The high abortion rate of the fruit (28.9%) in M. crassipes probably is a potential adaptation to environmental change. It is usual for plants to selectively abort seeds (called “Selective Abortion Phenomenon”) in angiosperms [34]. Gene and resource limitations are the main reasons for selective abortion, and seeds or fruits with weak genotypes are abandoned, which not only improves the conformity between parents and offspring but also increases the diffusion rate of seeds or fruits [34]. The restricted distribution of M. crassipes, together with its low seed diffusion and germination rate, make it likely to adopt selective abortion to improve its adaption to the environment. Additional research on the blooming sequence, pollen type, pollination system and pollinators is required to understand this high abortion rate. There are three major reproductive paths in Magnoliaceae: self-pollination, cross-pollination and apomixis. Different species have different reproductive methods. In the related species Manglietia pachyphylla, self-pollination from the same flower presents self-incompatibility, and it tends to be xenogamous [35]. Reproductive paths for Manglietia crassipes are not clear and need further study.

4.3. Suggestions for the Protection of Manglietia crassipes

For the endangered status of M. crassipes, different papers have reported different opinions. In the “China Species Red List”, M. crassipes was listed as a “critically endangered species” [4]. The publications such as “CHINA PLANT RED DATA BOOK—Rare and Endangered Plants (Volume 1)” [36] and the “List of National Key Protected Wild Plants (First Batch)” (http://www.gov.cn/gongbao/content/2000/content_60072.htm, accessed on 12 March 2019), did not treat it as a protected species. Based on our field surveys, M. crassipes was only distributed on Mount Dayao, in small, rare populations with less than 1000 individuals; thus the “critically endangered” status is most relevant. We suggest that this species should be treated as a grade I protected species in China.

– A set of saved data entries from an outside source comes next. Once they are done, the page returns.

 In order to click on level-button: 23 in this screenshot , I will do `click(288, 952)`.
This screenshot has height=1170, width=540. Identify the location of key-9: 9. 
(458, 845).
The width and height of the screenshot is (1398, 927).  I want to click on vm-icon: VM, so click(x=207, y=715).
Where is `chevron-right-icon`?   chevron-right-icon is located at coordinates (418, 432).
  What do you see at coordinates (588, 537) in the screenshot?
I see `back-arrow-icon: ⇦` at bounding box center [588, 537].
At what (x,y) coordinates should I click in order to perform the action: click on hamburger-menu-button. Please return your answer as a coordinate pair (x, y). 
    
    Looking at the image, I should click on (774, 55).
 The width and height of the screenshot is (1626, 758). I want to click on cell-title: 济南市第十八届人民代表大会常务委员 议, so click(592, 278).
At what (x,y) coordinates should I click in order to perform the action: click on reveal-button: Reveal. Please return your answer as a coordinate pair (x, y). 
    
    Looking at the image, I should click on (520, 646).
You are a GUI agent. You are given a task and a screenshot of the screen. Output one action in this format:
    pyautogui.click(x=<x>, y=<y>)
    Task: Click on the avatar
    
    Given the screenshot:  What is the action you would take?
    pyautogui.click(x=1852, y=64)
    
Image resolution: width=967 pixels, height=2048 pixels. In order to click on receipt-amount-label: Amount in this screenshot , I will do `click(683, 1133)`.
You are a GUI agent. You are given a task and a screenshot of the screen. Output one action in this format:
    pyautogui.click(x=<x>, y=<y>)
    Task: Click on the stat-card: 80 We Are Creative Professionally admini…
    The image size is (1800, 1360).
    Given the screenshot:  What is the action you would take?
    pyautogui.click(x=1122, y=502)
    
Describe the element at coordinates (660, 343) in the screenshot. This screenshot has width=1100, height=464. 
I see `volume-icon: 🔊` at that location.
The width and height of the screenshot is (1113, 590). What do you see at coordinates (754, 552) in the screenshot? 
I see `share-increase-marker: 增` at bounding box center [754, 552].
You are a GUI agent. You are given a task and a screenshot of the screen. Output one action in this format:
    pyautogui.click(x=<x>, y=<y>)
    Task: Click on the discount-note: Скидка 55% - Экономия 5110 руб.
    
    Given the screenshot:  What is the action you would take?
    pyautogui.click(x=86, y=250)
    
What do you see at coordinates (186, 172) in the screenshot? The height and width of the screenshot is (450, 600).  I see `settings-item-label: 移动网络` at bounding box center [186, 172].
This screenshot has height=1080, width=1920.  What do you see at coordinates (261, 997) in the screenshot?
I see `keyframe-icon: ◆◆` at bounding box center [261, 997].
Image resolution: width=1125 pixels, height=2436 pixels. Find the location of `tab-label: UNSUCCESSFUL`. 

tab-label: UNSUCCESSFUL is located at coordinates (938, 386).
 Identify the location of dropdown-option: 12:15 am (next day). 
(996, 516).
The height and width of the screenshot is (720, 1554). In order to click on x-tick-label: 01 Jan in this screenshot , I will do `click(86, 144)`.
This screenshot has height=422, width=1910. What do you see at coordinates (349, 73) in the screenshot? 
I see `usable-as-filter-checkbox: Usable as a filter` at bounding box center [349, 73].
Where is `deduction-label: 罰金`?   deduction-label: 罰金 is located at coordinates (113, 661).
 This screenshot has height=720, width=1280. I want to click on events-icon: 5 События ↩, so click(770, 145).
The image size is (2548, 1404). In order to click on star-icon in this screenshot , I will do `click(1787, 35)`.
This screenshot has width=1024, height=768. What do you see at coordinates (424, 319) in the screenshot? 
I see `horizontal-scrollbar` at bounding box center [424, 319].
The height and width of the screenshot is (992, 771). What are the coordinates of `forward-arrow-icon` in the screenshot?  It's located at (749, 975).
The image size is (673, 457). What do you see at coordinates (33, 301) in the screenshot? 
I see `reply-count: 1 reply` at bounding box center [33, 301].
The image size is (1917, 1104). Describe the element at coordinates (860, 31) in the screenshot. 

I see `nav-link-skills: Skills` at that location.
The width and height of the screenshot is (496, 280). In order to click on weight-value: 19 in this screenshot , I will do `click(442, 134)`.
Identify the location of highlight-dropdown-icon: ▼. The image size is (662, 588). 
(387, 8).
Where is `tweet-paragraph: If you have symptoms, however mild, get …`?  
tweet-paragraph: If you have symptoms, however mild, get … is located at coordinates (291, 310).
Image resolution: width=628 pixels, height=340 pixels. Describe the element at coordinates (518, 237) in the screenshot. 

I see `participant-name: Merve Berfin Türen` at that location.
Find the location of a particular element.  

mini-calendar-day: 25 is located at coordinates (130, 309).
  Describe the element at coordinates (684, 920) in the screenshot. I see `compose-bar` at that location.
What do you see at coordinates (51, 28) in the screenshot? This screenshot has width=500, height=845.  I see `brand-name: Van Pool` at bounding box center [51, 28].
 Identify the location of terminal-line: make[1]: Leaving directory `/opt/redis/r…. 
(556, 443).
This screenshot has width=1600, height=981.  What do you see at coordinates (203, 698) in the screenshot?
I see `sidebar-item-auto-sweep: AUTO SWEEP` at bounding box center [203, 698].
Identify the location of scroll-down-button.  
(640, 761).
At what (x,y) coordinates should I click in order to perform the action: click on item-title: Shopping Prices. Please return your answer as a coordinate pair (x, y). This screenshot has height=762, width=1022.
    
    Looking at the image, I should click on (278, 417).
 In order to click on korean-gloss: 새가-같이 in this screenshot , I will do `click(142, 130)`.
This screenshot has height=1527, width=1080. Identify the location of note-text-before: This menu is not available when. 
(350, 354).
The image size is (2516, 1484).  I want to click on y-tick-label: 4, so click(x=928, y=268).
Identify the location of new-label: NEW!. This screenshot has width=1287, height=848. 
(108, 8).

Ex-situ conservation is an effective way to prevent M. crassipes from dying out. According to our results, 2500 mg·L⁻¹ GA₃ was the most efficient plant growth regulator for improving the % seed germination GP, and GI. Before sowing, soaking seeds in 2500 mg·L⁻¹ GA₃ was necessary for germination once collected from the wild. Once seeds have germinated, and seedlings have been grown outdoors, plants can be transferred to protected areas, such as botanical gardens. Guangxi Institute of Botany and Guangxi Medicinal Herb Garden are considered preferred places for growing seedlings of M. crassipes. The majority of one or two-year-old seedlings in the protected areas may then be returned to their original, or similar, habitats to increase the population. In addition, a seed bank for M. crassipes using 4 °C moist sand stratification is advised as the most efficient storage condition.

5. Conclusions

Fresh mature seeds of Manglietia crassipens in the wild have low germination rates. Physiological dormancy exists in seeds and GA₃ can break dormancy. GA₃ significantly improved germination rate and was best at 2500 mg·L⁻¹. 6-BA and IAA had different effects on seed germination, but the effects were slight. Germination viability of all stored seeds was obviously weakened. Using 4 °C moist seed stratification with sand is the recommended method for storing them for future propagation research.